Search

EP-3719815-B1 - PROTON CONDUCTOR, PROTON-CONDUCTING CELL STRUCTURE, WATER VAPOR ELECTROLYSIS CELL, AND METHOD FOR PRODUCING HYDROGEN ELECTRODE-SOLID ELECTROLYTE LAYER COMPLEX

EP3719815B1EP 3719815 B1EP3719815 B1EP 3719815B1EP-3719815-B1

Inventors

  • HIGASHINO, Takahiro
  • ONISHI, TAKAYUKI
  • NODA, YOHEI
  • HIRAIWA, CHIHIRO
  • MIZUHARA, NAHO
  • OGAWA, MITSUYASU
  • TAWARAYAMA, HIROMASA
  • MAJIMA, MASATOSHI
  • UDA, TETSUYA
  • HAN, Donglin

Dates

Publication Date
20260506
Application Date
20181116

Claims (11)

  1. A proton-conducting cell structure comprising an oxygen electrode, a hydrogen electrode, and a proton conductor interposed between the oxygen electrode and the hydrogen electrode, the proton conductor containing a metal oxide that has a perovskite structure and that is represented by the following formula (1): A x B 1-y M y O 3-δ (1), where an element A is at least one element selected from the group consisting of Ba, Ca, and Sr, an element B is at least one element selected from the group consisting of Ce and Zr, an element M is at least one element selected from the group consisting of Y, Yb, Er, Ho, Tm, Gd, In, and Sc, δ indicates an oxygen deficiency amount, and 0.95≤x≤1 and 0<y≤0.5 are satisfied; wherein: the hydrogen electrode contains nickel, and a ratio R Ni of Ni contained in the proton conductor to a total amount of the element A, the element B, and the element M contained in the proton conductor is equal to or less than 1.2 at%; and wherein: the hydrogen electrode further contains an element X different from any of the element A, the element B, and the element M, wherein the element X includes at least Mg.
  2. The proton-conducting cell structure according to claim 1, wherein a transport number of ionic conduction of the proton conductor in a humidified oxygen atmosphere at 600°C is equal to or greater than 0.8.
  3. The proton-conducting cell structure according to claim 1 or 2, wherein the formula (1) satisfies 0.98≤x≤1.
  4. The proton-conducting cell structure according to any one of claims 1 to 3, wherein the element A includes Ba, the element B includes Zr, and the element M includes Y.

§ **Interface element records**
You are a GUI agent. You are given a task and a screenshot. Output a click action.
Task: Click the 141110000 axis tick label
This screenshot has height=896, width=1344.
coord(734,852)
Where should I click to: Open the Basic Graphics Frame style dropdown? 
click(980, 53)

§ **REQUIRED TASKS**
• 1. Answer these questions about the patent page:
(a) What application date does it give?
(b) According to claim 2, what is the minimum transport number of ionic conduction of the proton conductor in a humidified oxygen atmosphere at 600°C?
(c) In claim 1, what upper limit is set for the ratio R Ni?
• 2. Reproduce word for word the part of the patent page from "2. The proton-conducting" up to and including "(1) satisfies 0.98≤x≤1.".

§ **THE SOLUTIONS**
• 1.
(a) 20181116
(b) 0.8
(c) 1.2 at%

• 2.
2. The proton-conducting cell structure according to claim 1, wherein a transport number of ionic conduction of the proton conductor in a humidified oxygen atmosphere at 600°C is equal to or greater than 0.8.
  3. The proton-conducting cell structure according to claim 1 or 2, wherein the formula (1) satisfies 0.98≤x≤1.